With the Olympics due to start next month, the world’s attention will once again turn to the physical performance of elite athletes, but some of the personality traits that could be key for success may not be what you expect.

New research suggests that being self-centred, ruthless and manipulative may help elite athletes achieve glory.

In other words, characteristics that might be considered malevolent in social settings could be important in performance sport.

However, these attributes are not all good, and could be negatively impacting relationships with coaches.

Athlete and coach relationships could also suffer when coaches have these traits, sports scientists at Nottingham Trent University (NTU) found.

Lead author Joseph Stanford, a researcher at NTU’s School of Science and Technology, said: “Specific characteristics considered malevolent in social settings are highly relevant in performance sport.”

He added: “High-performance environments can often attract people who feel superior, are ruthless in the pursuit of winning and have a heightened belief they can influence others for their own success.

“It is important to have a positive coach-athlete relationship in order to achieve success.

“To win, athletes and coaches must perform together under high pressure, often in demanding and stressful situations.

“Our findings suggest we need to consider how personalities are likely to interact together in the sporting arena.

“Additional support for coaches would also allow them to understand how to create effective high-performance relationships.”

Researchers investigated the personalities and relationship quality of more than 300 elite athletes – swimmers, triathletes, and cyclists – and their coaches using a series of established measures.

They looked specifically at a group of personalities known as the Dark Triad, which consists of narcissism, psychopathy and Machiavellianism (strategic exploitation and deceit).

And although these traits are perceived negatively in the general population, they may offer advantages within high-performance settings such as elite sport.

But until now it has not been known how these traits might impact the important relationship between athletes and coaches.

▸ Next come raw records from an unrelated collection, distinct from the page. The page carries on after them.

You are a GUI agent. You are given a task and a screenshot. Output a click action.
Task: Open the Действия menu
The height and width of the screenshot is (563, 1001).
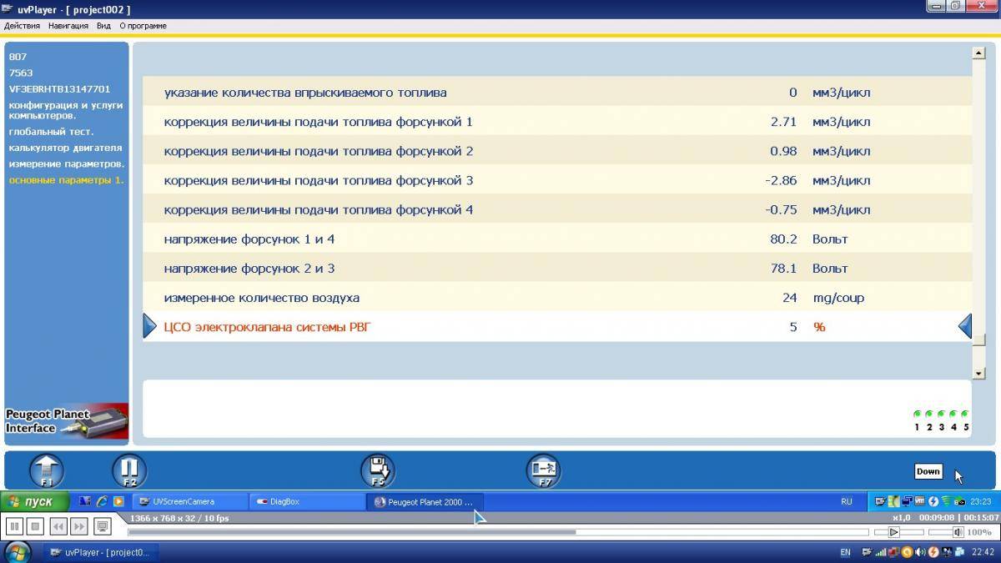click(23, 26)
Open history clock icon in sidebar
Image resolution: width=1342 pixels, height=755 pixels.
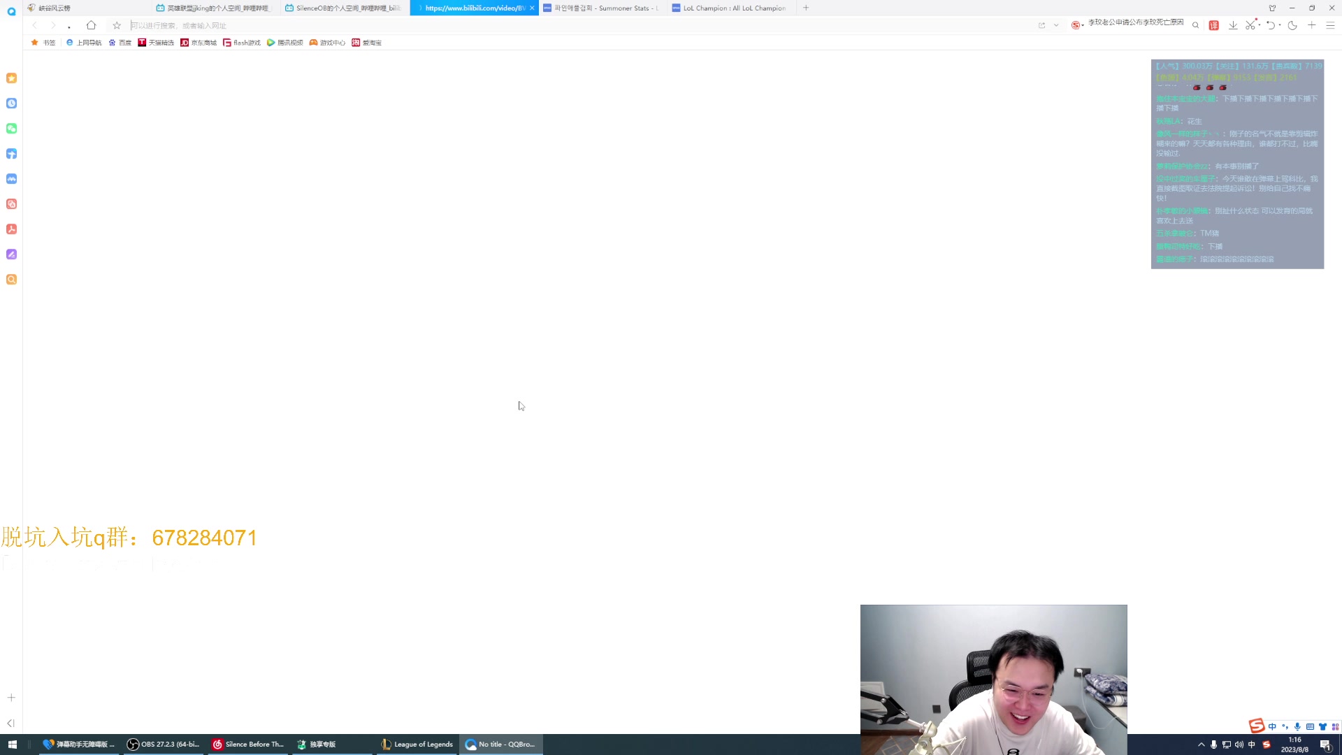coord(11,103)
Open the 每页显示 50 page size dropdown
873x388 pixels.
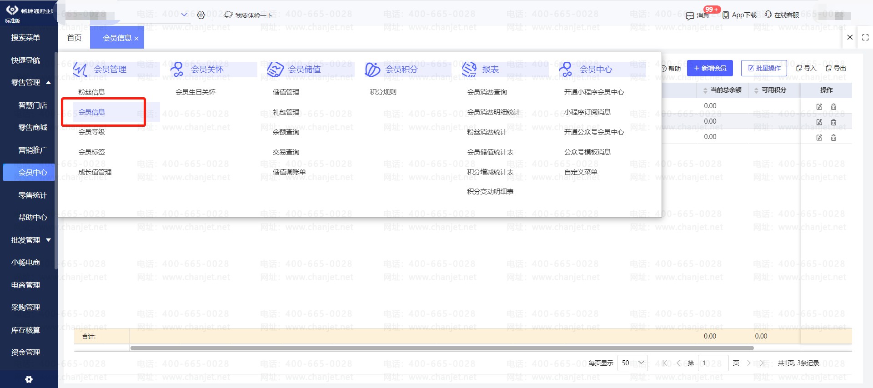click(632, 363)
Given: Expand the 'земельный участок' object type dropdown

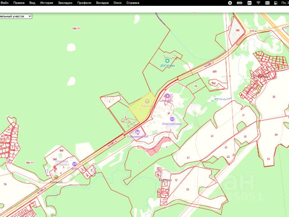Looking at the screenshot, I should [x=16, y=16].
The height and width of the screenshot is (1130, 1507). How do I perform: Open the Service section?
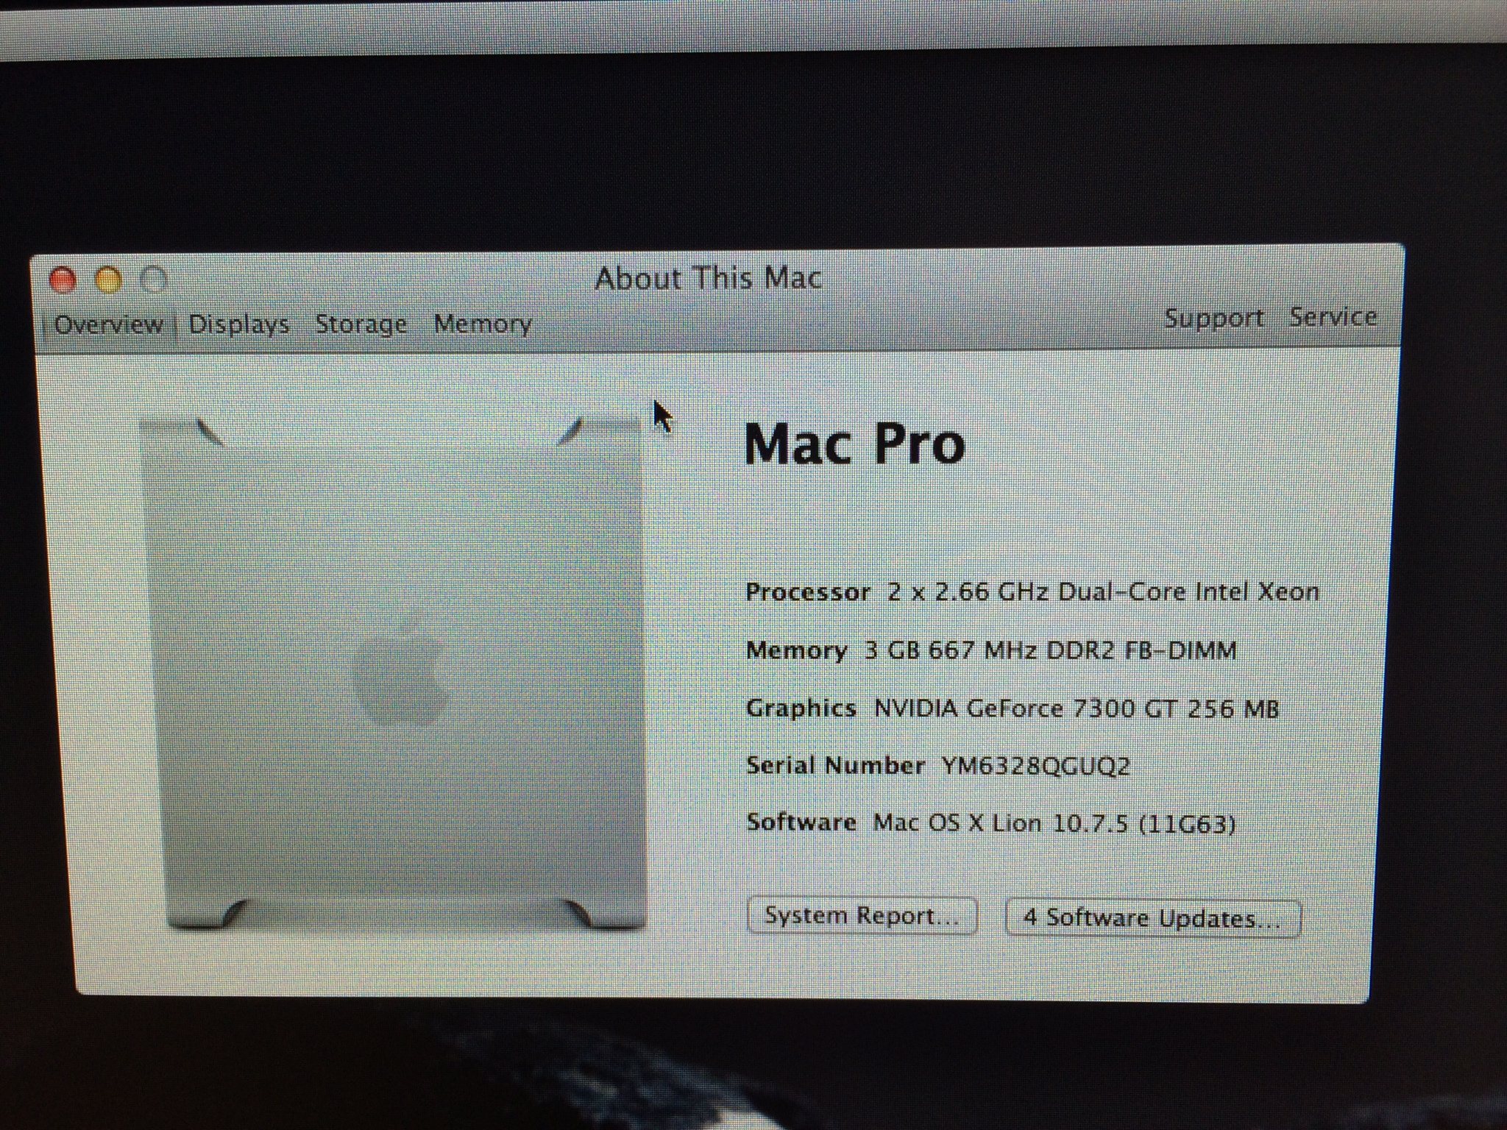(1333, 317)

NTU’s Dr Laura Healy, senior author on the study, said: “Our research shows why some coaches and athletes may struggle to work together – their unique personality traits make it hard to build a positive coach-athlete relationship.

“Helping coaches and athletes to understand who their partner is and how to work with them could lead to better quality coach-athlete relationships within elite sport contexts, ultimately benefiting performance and sporting experience.”

Published in the journal Personality and Individual Differences, the study found that the more self-centred a coach was – or the higher their level of narcissism – the less responsive they were to their athlete’s needs.

At the same time, a coach and athlete would feel less trusting of one another if they were similarly self-centred.

Coaches liked athletes less, were less committed to them, and were less willing to do their best for their athletes when they reported high levels of ruthlessness – or psychopathy, the researchers found.

Athletes with high levels of ruthlessness, meanwhile, felt less at ease when working with their coach and respected them less.

And when coaches reported a higher ability to manipulate – or greater levels of Machiavellianism – they were less complimentary towards their athletes.

According to the findings, athletes high in this trait became more uncommitted, distant and unco-operative.